専門家に相談しづらければ
知り合いに話すのも効果的

 対策が必要な場合の具体的な対処法には、次のようなものがあります。

(1)専門家に相談する

 いきなり精神科や心療内科に相談するのは、ハードルが高いかもしれません。しかし最近は、産業医や産業保健師、産業カウンセラー、外部EAP(従業員支援プログラム)を導入している会社も増えてきています。まずは秘密を保持してくれる専門家に相談してみましょう。

(2)知り合いに話す

 専門家に相談するのはどうしてもハードルが高い、あるいは自分の身近にそういう資源がない場合は、まず家族や友人、知人に話をしてみましょう。
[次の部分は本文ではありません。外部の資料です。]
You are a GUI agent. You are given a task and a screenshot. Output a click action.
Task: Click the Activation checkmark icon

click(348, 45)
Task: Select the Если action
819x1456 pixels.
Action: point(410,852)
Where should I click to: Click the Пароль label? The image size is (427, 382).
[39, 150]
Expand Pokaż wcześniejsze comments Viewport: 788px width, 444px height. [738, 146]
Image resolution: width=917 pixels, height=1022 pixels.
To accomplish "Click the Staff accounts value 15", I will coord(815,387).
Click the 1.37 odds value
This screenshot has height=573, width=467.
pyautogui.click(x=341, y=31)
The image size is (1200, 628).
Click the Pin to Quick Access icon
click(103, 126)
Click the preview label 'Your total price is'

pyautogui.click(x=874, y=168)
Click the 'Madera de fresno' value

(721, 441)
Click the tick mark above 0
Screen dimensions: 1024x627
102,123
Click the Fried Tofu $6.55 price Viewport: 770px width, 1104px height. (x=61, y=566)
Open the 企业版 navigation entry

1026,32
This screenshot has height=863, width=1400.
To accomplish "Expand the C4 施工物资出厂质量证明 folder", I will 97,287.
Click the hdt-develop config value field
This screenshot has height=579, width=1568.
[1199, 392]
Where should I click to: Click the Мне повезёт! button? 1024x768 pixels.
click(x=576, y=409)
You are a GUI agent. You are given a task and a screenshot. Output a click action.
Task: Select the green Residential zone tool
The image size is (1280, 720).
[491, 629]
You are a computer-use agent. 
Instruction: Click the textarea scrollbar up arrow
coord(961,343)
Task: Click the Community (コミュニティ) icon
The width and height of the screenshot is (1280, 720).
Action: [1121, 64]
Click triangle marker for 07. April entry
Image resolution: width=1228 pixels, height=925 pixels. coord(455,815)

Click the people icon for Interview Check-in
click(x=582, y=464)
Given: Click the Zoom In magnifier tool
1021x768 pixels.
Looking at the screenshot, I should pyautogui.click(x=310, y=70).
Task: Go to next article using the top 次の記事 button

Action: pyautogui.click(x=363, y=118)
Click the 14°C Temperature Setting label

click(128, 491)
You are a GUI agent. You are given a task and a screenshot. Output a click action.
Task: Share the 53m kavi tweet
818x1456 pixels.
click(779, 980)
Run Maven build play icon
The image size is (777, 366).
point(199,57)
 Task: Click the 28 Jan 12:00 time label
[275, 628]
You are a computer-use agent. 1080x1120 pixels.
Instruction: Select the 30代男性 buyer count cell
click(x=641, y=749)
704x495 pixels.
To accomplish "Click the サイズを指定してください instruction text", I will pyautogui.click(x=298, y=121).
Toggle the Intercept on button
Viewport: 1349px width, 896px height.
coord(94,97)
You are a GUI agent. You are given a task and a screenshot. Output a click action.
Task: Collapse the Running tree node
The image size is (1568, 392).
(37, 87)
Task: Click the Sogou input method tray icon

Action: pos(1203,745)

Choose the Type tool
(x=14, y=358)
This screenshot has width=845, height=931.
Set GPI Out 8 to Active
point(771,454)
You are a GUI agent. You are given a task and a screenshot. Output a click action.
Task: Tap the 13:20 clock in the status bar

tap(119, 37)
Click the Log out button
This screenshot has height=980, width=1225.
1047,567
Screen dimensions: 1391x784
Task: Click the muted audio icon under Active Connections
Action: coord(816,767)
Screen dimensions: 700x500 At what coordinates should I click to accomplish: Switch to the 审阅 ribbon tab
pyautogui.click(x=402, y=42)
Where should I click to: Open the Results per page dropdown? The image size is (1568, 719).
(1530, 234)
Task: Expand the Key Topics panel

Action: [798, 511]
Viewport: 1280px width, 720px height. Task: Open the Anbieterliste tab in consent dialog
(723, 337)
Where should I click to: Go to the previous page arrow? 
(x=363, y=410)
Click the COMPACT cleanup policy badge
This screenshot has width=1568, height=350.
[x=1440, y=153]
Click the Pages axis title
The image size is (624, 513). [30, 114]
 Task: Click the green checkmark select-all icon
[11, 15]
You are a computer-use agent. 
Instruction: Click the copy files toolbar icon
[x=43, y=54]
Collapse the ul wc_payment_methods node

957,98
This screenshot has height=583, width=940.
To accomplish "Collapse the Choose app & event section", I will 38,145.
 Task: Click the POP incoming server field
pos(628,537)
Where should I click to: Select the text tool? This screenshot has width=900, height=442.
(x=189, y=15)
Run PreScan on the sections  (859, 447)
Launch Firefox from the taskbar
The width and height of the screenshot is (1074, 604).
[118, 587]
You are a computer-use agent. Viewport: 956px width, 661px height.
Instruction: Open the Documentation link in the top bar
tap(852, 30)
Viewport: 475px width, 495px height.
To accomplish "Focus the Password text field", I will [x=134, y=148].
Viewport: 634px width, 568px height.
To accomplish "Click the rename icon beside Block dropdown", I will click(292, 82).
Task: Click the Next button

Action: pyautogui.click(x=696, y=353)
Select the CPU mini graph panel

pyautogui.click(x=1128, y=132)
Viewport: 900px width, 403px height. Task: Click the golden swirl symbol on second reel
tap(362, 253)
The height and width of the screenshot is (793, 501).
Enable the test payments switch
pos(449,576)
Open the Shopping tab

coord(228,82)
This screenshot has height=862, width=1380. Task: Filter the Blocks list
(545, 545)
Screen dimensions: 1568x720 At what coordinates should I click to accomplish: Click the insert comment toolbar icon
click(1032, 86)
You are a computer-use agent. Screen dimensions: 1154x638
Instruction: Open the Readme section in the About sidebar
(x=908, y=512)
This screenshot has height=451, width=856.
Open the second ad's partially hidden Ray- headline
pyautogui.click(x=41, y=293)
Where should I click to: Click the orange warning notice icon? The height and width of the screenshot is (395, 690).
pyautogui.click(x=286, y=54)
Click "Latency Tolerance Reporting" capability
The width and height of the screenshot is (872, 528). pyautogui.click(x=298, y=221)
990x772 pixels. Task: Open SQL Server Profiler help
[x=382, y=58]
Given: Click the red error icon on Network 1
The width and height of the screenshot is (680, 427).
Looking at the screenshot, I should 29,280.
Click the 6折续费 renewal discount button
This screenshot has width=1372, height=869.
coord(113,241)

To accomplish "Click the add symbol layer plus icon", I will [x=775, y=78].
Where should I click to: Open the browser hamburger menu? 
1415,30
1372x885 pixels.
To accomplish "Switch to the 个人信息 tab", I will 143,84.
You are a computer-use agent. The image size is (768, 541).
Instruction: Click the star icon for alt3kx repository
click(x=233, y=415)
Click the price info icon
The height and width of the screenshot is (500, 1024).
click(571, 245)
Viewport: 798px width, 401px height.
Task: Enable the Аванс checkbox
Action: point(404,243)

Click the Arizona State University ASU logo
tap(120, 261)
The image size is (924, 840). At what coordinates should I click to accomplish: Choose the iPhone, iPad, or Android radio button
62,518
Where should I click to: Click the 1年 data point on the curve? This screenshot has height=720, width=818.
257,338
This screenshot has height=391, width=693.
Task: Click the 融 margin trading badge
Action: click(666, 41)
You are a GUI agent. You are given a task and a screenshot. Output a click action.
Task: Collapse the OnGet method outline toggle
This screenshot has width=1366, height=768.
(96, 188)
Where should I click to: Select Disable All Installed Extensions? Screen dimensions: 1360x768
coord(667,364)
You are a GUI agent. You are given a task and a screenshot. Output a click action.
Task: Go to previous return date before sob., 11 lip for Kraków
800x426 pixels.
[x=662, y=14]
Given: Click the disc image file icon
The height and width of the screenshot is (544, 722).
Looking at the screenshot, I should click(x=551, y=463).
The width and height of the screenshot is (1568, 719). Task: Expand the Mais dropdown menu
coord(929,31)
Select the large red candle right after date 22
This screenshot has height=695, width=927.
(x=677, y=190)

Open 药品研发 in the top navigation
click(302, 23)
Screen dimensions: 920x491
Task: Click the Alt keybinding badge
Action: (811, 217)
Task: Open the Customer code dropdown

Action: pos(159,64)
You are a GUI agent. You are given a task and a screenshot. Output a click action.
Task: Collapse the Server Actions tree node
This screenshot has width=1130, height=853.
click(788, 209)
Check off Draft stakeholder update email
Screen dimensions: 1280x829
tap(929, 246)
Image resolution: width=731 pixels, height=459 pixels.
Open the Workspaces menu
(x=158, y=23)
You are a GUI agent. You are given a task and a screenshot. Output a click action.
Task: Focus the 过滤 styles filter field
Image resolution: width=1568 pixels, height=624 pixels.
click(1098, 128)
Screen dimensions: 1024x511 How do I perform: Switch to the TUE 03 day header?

他人に話して悩みを外に出すことを心理学では「外在化」といい、メンタルヘルス上、大いに効果があるとされています。第三者に話すことで自分の考えが整理できて、案外たいしたことではないと気づけることもあります。

 もしかすると、職場での立場上、あなた自身が不調を抱える人や、その人を気遣う同僚や部下から相談を受けることもあるかもしれません。その場合は、1)プライバシーに配慮する、2)問題を先送りにしない、3)相手の立場に立ってまずはお説教やアドバイスは控えることを意識して、問題解決のチャンスをもらったつもりで話を聞くように心掛けてください(職業性ストレスモデルの〈4〉『緩衝要因』に該当)。